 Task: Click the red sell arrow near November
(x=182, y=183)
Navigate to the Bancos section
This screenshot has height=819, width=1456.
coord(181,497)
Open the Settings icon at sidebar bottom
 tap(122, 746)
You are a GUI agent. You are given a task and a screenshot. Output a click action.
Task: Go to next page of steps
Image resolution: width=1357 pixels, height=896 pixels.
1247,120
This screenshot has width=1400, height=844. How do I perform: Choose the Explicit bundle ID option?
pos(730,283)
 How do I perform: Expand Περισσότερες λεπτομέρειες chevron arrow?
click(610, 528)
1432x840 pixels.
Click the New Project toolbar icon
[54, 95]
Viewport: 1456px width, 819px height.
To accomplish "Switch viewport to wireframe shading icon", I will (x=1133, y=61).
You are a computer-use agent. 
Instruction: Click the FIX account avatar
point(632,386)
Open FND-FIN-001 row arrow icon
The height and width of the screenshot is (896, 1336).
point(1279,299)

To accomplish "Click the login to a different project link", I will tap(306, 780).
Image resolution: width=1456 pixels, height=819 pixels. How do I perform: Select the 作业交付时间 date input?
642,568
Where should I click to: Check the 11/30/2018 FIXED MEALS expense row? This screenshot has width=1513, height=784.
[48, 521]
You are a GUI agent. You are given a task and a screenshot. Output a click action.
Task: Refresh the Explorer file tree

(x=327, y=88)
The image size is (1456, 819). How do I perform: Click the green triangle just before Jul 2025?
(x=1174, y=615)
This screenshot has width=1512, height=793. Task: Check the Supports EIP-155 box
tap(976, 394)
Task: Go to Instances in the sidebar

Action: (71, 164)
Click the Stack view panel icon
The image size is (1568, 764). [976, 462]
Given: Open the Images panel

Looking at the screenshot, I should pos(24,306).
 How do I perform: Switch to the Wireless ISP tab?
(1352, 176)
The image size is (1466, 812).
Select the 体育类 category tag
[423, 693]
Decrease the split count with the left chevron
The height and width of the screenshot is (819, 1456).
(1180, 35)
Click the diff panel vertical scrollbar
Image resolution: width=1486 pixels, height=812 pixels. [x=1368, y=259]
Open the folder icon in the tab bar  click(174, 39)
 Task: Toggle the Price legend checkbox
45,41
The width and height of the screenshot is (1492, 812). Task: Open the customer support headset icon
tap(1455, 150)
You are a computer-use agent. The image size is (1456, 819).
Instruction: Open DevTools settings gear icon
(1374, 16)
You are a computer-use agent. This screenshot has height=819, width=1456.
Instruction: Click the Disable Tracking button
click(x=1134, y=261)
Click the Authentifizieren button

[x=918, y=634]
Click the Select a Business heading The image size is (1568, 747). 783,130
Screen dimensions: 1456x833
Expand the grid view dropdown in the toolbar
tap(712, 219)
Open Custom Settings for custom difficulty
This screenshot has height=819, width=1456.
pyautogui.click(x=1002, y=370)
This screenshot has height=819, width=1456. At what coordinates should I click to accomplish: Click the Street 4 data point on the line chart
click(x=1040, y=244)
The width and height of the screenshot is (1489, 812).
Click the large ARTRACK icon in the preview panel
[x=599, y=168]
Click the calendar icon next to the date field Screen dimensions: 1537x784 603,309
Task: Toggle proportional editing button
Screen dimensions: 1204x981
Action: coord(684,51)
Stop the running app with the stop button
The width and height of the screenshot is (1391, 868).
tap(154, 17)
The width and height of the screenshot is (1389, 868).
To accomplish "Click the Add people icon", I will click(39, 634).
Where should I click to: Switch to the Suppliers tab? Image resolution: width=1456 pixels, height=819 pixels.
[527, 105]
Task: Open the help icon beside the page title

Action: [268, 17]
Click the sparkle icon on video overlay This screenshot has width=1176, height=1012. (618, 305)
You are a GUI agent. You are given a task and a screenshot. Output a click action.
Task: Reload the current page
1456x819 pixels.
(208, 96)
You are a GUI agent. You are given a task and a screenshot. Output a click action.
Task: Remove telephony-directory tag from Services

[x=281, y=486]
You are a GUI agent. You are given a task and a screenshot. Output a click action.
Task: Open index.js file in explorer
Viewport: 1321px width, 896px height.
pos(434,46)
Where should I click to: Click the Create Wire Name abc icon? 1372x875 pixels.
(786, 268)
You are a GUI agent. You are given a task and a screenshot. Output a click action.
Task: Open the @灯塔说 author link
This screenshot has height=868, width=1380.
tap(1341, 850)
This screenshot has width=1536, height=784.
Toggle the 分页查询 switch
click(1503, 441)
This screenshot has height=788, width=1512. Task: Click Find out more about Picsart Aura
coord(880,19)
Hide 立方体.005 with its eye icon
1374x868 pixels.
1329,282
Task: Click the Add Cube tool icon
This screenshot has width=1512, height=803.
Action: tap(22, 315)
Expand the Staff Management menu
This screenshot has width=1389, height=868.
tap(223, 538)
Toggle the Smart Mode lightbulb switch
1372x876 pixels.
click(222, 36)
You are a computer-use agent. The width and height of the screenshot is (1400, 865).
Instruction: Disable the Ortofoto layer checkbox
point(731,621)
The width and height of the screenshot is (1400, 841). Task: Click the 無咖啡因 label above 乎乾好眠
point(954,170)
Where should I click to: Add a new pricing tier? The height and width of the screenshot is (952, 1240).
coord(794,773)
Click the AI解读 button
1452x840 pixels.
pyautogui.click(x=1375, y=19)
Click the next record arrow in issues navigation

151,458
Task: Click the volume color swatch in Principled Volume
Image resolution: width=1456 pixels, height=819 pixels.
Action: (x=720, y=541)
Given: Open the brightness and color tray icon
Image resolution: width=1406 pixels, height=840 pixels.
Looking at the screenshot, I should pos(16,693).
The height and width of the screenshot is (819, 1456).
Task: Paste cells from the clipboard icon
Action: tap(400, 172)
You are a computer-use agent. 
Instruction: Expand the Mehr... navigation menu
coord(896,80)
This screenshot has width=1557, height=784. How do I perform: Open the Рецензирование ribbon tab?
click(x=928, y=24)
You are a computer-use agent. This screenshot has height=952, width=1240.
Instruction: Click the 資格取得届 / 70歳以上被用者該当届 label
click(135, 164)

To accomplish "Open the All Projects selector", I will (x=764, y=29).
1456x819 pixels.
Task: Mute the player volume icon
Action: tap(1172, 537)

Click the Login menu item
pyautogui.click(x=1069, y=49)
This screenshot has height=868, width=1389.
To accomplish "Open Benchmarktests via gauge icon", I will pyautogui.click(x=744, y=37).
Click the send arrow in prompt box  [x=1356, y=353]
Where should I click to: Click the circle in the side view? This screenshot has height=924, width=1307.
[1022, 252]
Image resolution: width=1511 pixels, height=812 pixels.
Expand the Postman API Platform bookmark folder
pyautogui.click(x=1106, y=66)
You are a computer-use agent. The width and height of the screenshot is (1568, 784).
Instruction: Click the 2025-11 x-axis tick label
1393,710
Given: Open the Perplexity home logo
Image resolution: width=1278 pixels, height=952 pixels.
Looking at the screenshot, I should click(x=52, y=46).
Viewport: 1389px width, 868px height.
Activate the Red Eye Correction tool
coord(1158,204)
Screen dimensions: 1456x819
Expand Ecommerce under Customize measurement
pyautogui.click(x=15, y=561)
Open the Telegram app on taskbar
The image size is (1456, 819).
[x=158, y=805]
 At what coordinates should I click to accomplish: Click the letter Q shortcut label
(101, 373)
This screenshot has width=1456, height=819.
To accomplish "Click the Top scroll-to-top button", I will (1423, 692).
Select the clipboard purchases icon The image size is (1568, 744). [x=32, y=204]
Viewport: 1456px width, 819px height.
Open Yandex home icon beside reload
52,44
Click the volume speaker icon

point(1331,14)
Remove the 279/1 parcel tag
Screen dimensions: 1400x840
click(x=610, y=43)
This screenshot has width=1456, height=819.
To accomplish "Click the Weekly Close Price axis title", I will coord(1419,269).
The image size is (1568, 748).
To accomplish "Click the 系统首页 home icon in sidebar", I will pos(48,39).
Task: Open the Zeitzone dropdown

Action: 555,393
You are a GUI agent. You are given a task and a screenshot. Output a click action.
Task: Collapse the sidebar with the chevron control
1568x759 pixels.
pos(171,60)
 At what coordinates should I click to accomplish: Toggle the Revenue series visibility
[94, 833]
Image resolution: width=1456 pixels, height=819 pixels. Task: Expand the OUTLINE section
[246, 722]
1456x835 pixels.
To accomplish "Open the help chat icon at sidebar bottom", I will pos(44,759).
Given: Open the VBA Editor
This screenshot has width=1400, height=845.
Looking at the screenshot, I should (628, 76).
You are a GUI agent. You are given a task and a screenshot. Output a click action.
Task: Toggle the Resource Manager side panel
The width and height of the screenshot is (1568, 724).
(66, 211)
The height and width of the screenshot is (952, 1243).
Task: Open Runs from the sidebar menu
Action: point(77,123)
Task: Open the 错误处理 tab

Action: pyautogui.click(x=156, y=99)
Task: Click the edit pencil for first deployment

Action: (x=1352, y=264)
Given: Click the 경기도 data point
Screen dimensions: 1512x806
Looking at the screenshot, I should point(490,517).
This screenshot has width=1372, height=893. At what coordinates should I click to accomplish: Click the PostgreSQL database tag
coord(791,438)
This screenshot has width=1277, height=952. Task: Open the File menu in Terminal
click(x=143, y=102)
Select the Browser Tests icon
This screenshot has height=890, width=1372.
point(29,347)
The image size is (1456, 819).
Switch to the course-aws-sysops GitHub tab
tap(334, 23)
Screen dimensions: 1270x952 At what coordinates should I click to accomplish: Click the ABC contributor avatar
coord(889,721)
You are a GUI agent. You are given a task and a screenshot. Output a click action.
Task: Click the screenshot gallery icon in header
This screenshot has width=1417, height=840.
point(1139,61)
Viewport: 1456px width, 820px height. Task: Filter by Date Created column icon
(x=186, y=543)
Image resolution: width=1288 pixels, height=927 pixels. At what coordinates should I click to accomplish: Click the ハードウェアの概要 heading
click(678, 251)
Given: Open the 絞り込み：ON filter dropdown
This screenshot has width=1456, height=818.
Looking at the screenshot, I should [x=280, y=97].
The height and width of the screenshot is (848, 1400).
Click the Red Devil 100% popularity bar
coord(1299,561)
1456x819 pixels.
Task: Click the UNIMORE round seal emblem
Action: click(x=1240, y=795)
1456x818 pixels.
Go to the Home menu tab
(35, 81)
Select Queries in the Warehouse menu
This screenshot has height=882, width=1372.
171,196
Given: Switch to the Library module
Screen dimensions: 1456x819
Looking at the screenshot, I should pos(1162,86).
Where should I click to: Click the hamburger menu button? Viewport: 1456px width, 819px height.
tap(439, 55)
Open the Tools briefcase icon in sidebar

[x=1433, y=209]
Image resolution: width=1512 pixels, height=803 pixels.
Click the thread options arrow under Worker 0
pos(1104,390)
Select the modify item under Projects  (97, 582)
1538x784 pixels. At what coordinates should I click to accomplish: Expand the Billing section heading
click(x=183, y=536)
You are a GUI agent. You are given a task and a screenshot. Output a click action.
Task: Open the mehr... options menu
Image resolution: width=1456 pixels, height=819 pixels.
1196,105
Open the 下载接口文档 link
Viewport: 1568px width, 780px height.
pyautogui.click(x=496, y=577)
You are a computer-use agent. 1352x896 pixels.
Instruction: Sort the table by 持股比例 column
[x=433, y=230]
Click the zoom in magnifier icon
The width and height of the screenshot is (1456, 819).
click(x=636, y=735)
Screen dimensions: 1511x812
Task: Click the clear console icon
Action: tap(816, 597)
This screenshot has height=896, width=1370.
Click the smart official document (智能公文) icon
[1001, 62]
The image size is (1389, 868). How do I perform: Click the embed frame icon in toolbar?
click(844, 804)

▶ [Work to complete] Filter the listing so that only lines holding the word "color" remain, and copy those lines.

▶ [Response]
Task: Click the volume color swatch in Principled Volume
Given: Open the brightness and color tray icon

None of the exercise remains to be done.